At the far end of the hall, a massive viewport displayed the fruits of the labor, ranks of completed soldiers standing at attention. Dozens, then hundreds, their forms clad in alloy and armor, their eyes glowing faintly with implanted obedience.
Grievous' gaze lingered on them, satisfaction flickering through his fractured mind. Where once he had commanded raiders and warriors as a Warlord, now he would command something far more terrible, living weapons stripped of weakness, enhanced with Necron science, and bent to his own will.
He clenched a clawed hand, the cloak shifting as metal scraped against metal beneath. Soon, he thought, the Republic and the Imperium alike would come to understand the scale of his work. The slaves he had demanded were not simply for trade, nor for profit. They were raw material. They were the future of war.
Without a word, he turned and stalked deeper into the labyrinth of his lab, the screams fading behind him into the symphony of machinery and agony.
=== Sebastian ===
Sebastian's boots struck the deck as he stepped into the Republic command chamber on the Zygerrian moon once more. The door hissed open, and the air shifted, as though the temperature itself dropped when the Black Templar entered.
Inside, gathered around the holotable, Anakin, Ahsoka, and Captain Rex were mid-discussion. Their words were low, but heated, the kind of conversation born from frustration and unease.
"...he's reckless," Rex muttered, his voice tight. "If we fight like that, my men would be slaughtered in minutes. He doesn't care who pays the price."
Ahsoka's arms were folded, her brow furrowed. "He isn't a warrior, he's a monster. No one should revel in violence the way he does. It's… wrong. It's… unnatural."
Anakin leaned against the table, eyes clouded. He didn't disagree. "I've seen plenty of men fight wars, Ahsoka. Soldiers, generals. But Sebastian, he's different. There's no line for him. Nothing he wouldn't do."
The trio fell silent as they sensed the presence looming behind them.
Sebastian chuckled. A low, guttural sound that rolled through the chamber like thunder. "Monster?" he repeated, his voice carrying the weight of a cathedral bell. "Yes. I am. Because someone must be."
The three turned, Anakin immediately straightening, his hand brushing his saber hilt. Ahsoka's eyes narrowed, as she regarded him warily. Rex, silent now, stood rigid, his jaw tightening as if bracing for what was to come.
Ahsoka broke the silence, her voice sharp and demanding. "Why? Why choose that? Why embrace being… this?"
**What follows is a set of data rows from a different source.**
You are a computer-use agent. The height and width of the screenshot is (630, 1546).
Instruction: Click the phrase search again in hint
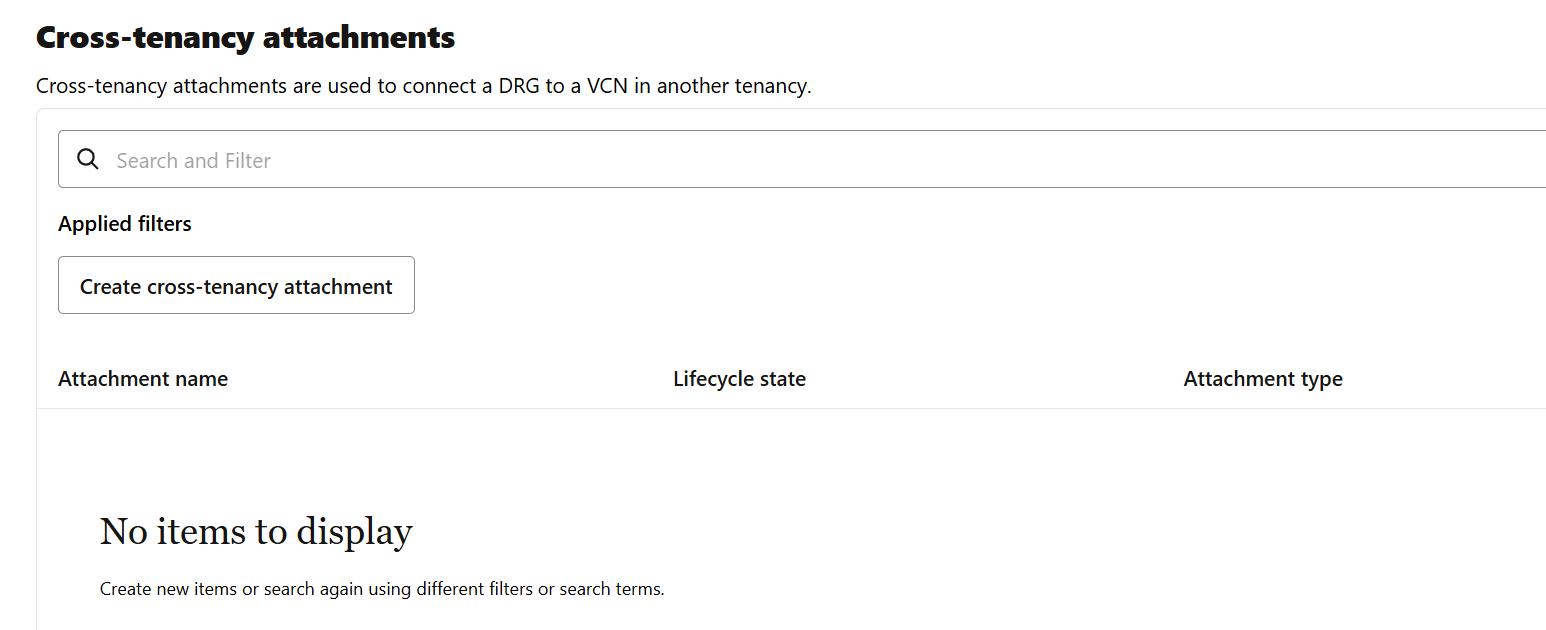313,589
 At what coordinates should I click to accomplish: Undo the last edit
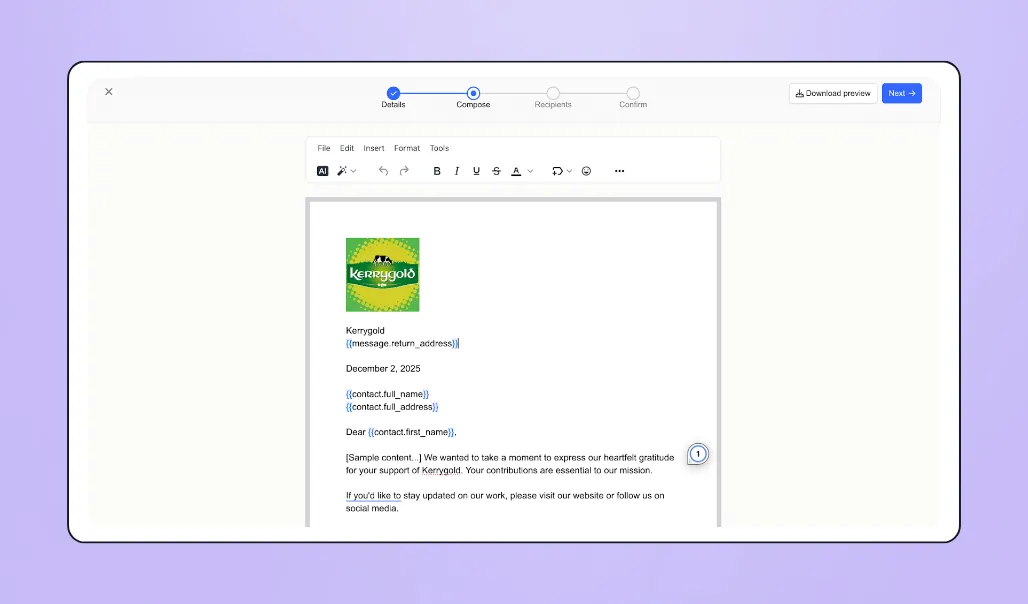coord(383,170)
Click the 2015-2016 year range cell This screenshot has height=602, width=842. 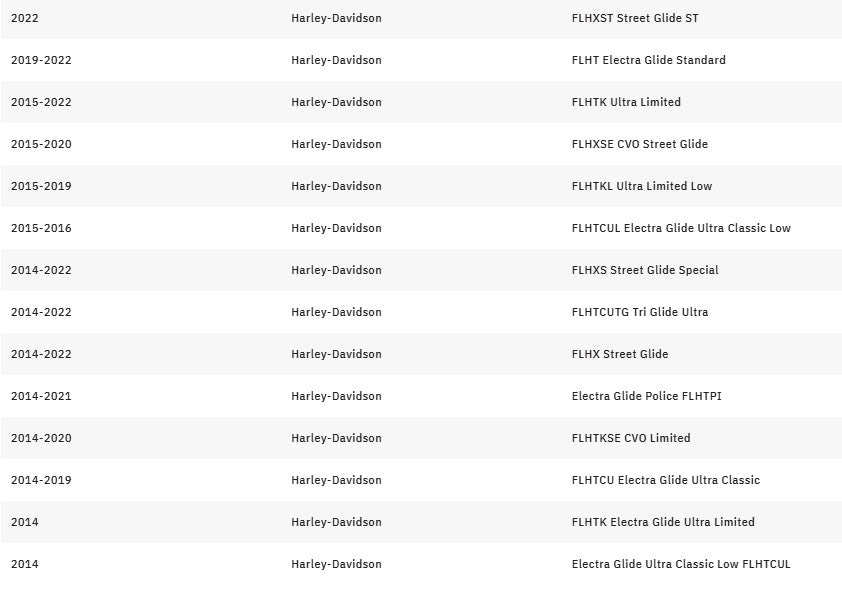(x=41, y=228)
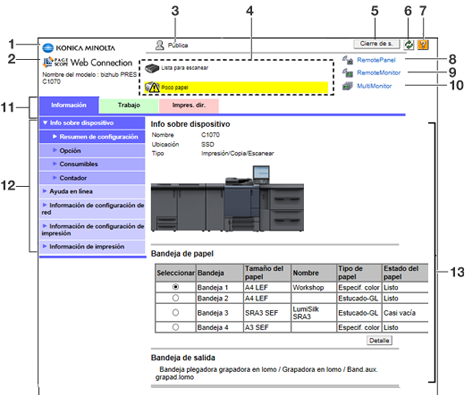465x395 pixels.
Task: Click the yellow Poco papel status bar
Action: click(237, 87)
The Black Templar reached up and removed his helmet before handing it off to Jarek, revealing his horribly scarred pale face.
His expression didn't shift. He didn't look offended, nor even surprised by her question. Instead, his scarred lips twisted into something caught between a smirk and a grimace. Without answering her directly, he reached to his vox-bead, pressing a stud near his gorget.
"Battle Barge, transmit archive three-five-four-seven-eight. Now."
A hum filled the chamber as the holotable flickered to life, the faint blue light illuminating Sebastian's massive frame. The image resolved, grainy at first before sharpening into crystal clarity.
The holoprojector displayed a world under siege.
By the Tyranids.
Chitinous beasts the size of walkers surged across the surface of a doomed planet, their shrieks piercing even through the recording as millions of smaller ones swarmed around their feet. Endless waves of them flooded cities, devouring flesh, plants, everything organic. Planetary defenses rained fire down upon them, but it was like hurling pebbles at an ocean tide. The swarms did not break. They never broke.
Sebastian's voice rumbled over the scene. "That," he said, pacing slowly around the table, his eyes locked on Ahsoka. "That is a hunger without end. A devouring tide that does not negotiate, does not compromise. It consumes all."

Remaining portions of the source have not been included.